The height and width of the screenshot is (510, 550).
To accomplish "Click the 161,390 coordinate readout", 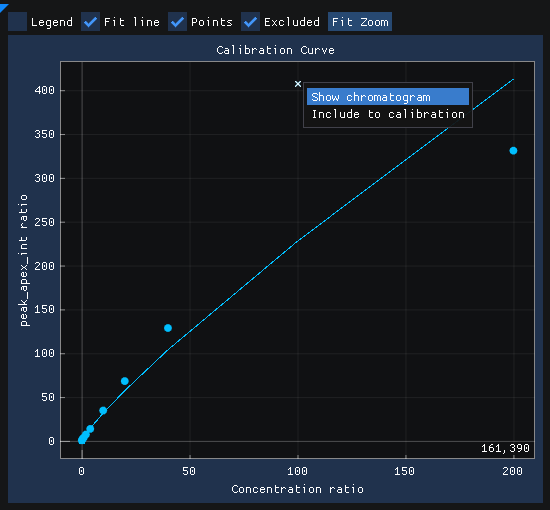I will (x=505, y=448).
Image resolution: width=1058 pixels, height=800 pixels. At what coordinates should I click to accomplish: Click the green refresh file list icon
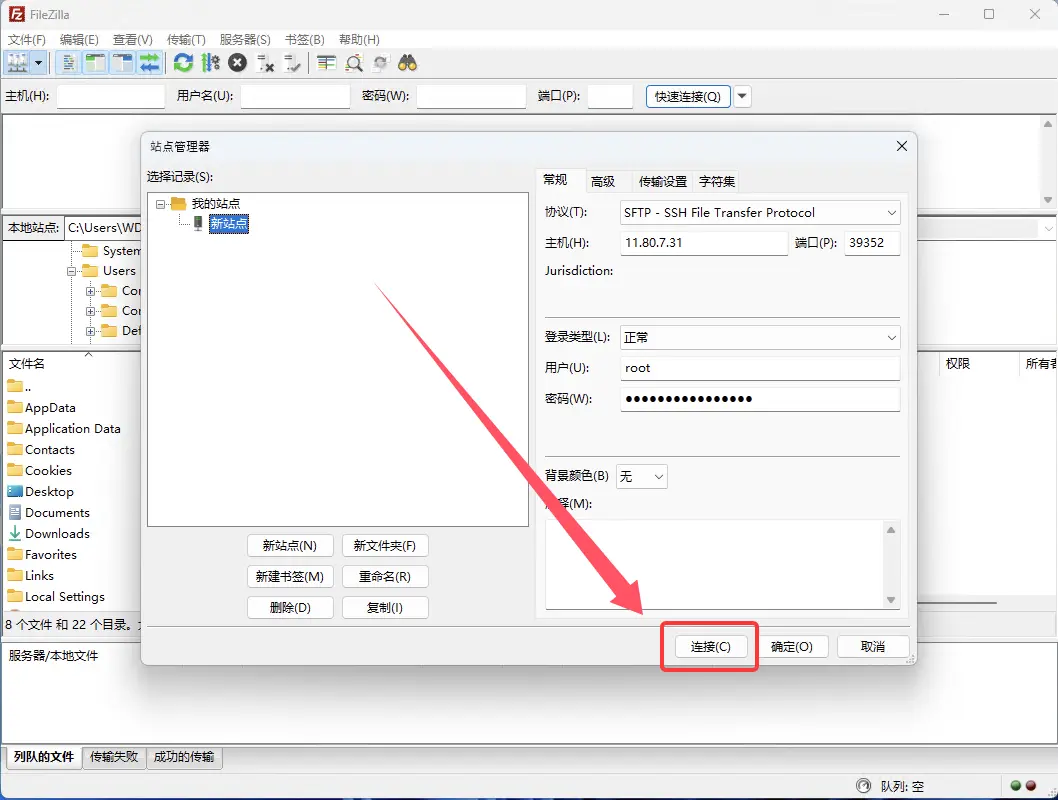(x=183, y=63)
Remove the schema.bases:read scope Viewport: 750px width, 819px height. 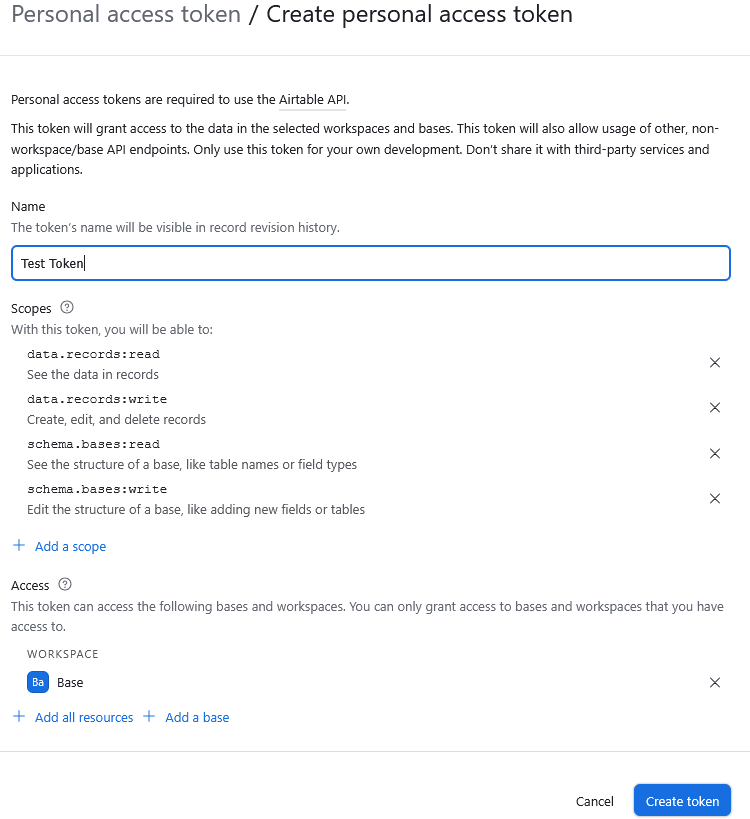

•••

TASK TO COMPLETE> Starting with the line that contains "Image resolution: width=1058" and ending with the last line of the material, every line must be written out exactly; no other lines and no pictures are wanted.

TASK OUTPUT>
Image resolution: width=1058 pixels, height=800 pixels. At what coordinates should I click to accomplish: Click the green refresh file list icon
(x=183, y=63)
Remove the schema.bases:read scope Viewport: 750px width, 819px height. 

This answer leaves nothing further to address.